Given data:
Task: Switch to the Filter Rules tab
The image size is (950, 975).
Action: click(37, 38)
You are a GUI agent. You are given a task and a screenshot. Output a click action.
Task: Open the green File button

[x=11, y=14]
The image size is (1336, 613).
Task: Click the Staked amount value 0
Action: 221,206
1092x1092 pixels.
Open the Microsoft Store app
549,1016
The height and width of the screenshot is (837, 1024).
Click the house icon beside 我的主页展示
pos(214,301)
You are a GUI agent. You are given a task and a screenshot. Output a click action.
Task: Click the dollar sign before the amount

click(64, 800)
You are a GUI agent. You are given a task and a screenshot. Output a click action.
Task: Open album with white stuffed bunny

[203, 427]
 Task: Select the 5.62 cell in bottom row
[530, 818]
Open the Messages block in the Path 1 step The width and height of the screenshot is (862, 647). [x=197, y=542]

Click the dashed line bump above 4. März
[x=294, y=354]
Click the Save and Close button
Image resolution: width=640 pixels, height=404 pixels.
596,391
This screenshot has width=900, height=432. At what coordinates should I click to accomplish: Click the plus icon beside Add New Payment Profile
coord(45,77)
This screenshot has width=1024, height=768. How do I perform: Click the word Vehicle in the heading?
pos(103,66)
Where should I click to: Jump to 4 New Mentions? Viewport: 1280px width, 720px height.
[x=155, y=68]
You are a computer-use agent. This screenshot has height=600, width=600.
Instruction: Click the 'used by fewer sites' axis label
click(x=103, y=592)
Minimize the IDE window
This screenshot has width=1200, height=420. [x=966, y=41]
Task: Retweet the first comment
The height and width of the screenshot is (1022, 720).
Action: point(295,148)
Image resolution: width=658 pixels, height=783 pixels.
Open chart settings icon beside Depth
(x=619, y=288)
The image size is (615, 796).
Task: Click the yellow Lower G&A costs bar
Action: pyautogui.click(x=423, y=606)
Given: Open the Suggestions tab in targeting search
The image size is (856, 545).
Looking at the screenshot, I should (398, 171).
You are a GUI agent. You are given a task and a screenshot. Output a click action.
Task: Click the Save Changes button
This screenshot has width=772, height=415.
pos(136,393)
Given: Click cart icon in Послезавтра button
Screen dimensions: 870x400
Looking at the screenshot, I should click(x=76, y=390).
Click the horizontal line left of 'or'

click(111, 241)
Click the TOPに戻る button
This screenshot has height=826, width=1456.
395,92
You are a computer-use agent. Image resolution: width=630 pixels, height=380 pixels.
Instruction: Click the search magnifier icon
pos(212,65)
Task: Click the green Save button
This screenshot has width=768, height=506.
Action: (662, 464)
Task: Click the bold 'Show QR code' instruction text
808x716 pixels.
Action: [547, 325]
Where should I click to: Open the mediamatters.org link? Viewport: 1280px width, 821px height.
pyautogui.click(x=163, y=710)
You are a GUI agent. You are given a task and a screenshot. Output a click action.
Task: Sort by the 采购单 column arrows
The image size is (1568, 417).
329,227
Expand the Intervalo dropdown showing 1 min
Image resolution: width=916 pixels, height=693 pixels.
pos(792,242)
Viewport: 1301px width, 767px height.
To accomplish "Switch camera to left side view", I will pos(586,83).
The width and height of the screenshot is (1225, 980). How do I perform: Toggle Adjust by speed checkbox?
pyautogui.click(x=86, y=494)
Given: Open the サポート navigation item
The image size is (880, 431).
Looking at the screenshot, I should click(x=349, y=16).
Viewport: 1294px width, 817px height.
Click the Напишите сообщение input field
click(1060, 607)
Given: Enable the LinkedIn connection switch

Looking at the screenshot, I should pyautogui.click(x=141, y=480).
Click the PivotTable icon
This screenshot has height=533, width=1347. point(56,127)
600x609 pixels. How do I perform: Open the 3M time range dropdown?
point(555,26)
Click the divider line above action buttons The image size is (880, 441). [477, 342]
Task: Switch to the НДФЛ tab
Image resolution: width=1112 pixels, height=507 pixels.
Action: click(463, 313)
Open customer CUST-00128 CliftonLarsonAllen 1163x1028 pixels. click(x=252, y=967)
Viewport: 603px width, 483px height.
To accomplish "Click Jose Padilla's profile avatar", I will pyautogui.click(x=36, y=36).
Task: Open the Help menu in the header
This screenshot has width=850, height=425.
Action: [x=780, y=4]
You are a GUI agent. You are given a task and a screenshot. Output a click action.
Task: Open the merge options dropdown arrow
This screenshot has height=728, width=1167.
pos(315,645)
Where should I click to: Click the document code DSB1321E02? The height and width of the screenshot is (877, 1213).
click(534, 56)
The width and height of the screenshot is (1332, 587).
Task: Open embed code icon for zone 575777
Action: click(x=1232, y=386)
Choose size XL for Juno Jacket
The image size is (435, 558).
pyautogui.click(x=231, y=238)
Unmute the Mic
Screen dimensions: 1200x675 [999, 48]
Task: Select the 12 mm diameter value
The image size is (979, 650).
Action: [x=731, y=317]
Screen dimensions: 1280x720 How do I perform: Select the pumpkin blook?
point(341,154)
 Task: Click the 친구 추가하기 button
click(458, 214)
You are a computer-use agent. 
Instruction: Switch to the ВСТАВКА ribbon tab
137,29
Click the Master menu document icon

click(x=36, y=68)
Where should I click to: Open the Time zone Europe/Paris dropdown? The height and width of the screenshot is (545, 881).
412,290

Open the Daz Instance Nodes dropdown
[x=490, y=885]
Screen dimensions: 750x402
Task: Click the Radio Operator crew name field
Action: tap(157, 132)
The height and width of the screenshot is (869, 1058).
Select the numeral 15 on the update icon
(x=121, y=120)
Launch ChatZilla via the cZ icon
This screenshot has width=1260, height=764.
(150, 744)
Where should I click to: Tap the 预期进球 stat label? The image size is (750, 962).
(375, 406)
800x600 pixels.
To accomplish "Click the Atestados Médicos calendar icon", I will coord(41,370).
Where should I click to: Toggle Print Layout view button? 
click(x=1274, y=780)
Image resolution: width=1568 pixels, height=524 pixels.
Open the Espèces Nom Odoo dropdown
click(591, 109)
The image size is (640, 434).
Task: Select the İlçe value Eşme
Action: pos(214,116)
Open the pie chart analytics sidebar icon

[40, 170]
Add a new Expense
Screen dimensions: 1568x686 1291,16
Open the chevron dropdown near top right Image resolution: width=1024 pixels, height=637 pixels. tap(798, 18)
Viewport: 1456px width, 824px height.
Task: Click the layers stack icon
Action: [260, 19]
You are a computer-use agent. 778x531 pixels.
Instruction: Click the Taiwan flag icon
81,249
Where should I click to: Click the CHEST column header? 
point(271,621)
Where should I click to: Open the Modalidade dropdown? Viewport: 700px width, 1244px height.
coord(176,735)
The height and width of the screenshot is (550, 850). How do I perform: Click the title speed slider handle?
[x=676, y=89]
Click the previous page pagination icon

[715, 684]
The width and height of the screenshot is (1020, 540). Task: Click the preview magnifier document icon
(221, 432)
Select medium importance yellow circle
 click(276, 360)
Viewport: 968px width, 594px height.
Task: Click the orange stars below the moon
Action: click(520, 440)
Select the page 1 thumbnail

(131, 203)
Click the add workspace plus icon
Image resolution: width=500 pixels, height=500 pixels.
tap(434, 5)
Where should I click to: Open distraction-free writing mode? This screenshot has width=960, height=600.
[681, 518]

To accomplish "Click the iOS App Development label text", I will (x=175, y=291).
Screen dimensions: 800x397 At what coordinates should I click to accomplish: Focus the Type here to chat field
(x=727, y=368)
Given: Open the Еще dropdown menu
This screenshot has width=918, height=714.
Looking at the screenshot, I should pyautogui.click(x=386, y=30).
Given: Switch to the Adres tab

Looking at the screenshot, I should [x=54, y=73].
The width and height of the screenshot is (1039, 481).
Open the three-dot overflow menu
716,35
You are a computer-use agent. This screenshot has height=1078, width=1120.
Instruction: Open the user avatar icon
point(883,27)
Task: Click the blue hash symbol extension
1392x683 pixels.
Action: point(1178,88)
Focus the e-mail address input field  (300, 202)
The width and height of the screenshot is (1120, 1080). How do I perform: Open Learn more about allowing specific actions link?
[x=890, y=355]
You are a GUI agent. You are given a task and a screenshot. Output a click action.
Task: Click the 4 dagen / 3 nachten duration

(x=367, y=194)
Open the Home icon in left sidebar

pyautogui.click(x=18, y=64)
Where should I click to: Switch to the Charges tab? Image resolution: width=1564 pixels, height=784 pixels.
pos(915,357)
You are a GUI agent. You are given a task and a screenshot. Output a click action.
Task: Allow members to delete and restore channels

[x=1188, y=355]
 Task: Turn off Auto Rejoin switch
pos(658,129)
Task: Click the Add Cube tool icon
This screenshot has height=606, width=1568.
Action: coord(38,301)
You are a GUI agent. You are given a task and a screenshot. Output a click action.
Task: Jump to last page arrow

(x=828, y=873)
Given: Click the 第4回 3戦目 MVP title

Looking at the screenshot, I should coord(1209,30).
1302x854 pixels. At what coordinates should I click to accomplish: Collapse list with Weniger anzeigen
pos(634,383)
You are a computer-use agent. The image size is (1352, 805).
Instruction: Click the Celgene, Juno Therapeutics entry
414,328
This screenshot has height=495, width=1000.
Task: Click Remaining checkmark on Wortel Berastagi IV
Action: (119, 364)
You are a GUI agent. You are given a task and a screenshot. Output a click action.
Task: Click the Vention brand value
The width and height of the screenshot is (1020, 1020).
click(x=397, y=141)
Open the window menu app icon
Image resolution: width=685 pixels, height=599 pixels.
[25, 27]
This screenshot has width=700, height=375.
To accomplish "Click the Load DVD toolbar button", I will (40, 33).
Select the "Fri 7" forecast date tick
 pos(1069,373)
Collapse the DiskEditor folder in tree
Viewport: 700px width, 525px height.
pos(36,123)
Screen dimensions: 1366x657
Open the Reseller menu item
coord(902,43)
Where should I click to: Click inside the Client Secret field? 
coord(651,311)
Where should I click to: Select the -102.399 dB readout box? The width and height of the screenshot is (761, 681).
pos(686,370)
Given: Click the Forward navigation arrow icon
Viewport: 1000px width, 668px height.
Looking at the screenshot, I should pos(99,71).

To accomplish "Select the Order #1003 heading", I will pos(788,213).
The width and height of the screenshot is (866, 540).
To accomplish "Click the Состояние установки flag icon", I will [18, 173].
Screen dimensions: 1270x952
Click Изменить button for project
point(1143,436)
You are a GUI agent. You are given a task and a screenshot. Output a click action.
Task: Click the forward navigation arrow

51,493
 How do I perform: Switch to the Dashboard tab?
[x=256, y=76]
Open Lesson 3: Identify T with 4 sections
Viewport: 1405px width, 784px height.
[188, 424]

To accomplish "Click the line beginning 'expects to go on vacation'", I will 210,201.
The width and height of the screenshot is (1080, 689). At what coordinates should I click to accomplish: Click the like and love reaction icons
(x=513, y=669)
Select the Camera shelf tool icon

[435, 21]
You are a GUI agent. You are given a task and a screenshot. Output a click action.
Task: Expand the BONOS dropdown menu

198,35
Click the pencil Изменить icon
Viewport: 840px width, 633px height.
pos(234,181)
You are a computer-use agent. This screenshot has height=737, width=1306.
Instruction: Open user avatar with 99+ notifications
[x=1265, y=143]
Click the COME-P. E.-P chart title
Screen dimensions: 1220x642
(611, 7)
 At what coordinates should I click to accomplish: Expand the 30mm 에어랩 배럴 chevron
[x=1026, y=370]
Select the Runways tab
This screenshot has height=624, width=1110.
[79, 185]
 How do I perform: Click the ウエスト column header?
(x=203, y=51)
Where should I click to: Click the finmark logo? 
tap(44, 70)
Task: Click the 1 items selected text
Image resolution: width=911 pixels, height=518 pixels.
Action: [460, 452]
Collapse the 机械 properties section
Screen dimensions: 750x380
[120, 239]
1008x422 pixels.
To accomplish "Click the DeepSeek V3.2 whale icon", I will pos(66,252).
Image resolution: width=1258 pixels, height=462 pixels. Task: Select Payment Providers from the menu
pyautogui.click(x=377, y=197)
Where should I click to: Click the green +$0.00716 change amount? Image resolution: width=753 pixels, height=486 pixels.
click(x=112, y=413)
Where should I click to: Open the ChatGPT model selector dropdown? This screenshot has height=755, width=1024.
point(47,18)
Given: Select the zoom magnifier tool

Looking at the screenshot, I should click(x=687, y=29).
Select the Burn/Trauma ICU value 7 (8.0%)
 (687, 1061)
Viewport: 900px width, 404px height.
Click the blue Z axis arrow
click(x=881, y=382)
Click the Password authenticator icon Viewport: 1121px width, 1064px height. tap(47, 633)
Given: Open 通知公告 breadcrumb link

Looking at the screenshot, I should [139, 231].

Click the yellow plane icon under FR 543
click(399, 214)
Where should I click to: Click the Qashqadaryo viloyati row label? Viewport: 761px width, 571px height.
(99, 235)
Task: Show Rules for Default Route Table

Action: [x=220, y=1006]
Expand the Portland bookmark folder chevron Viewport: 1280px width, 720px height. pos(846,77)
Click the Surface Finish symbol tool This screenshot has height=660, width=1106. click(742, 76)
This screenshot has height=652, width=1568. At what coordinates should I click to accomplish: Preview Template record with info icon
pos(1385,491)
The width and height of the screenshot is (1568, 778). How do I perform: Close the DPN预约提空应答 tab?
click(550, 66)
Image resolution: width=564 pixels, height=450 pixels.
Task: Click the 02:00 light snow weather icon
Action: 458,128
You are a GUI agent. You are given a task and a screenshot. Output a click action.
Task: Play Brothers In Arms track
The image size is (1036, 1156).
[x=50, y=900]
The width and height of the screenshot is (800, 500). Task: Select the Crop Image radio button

Work instruction: Across the whole listing, show each line where the word "Save" occurs.

Solution to the exercise:
Click the Save and Close button
Task: Click the Save Changes button
Task: Click the green Save button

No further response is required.